Extracted records:
+++
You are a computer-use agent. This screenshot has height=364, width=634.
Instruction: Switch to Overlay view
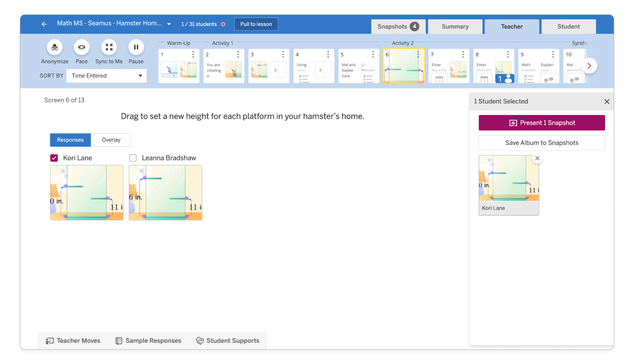coord(111,140)
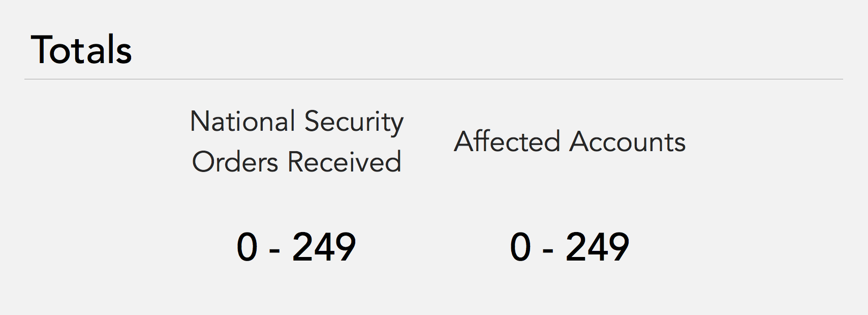Click the 0 - 249 value under Affected Accounts
The image size is (868, 315).
(x=570, y=247)
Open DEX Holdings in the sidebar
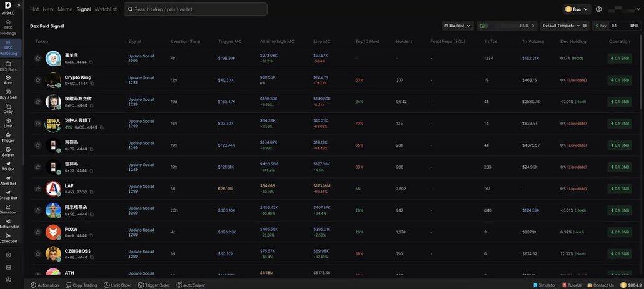 pos(8,27)
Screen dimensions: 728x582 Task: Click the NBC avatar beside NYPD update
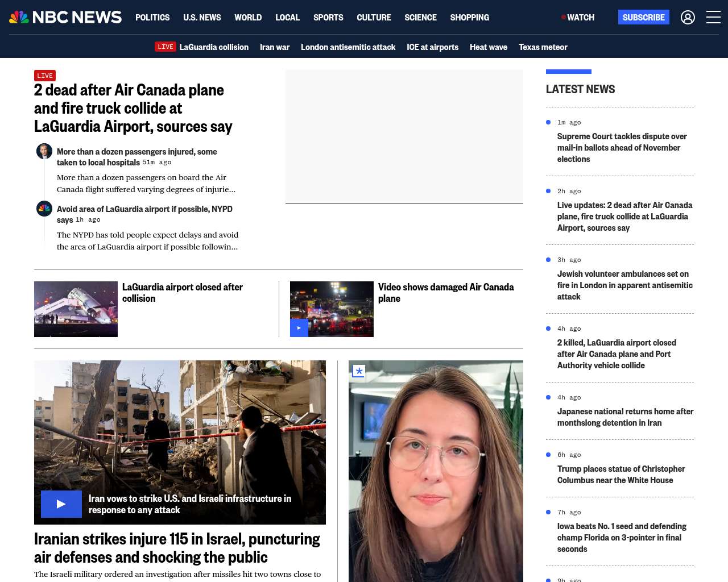click(44, 209)
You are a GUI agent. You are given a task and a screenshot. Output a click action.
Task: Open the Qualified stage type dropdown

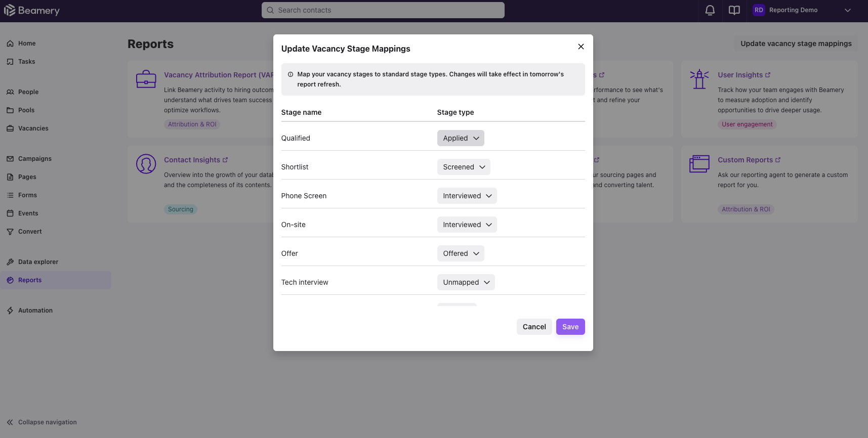[x=461, y=138]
+++
WHAT TO PRODUCE:
Only the number of lines above that contain "agent" should be given as the answer.

YOUR SOLUTION:
2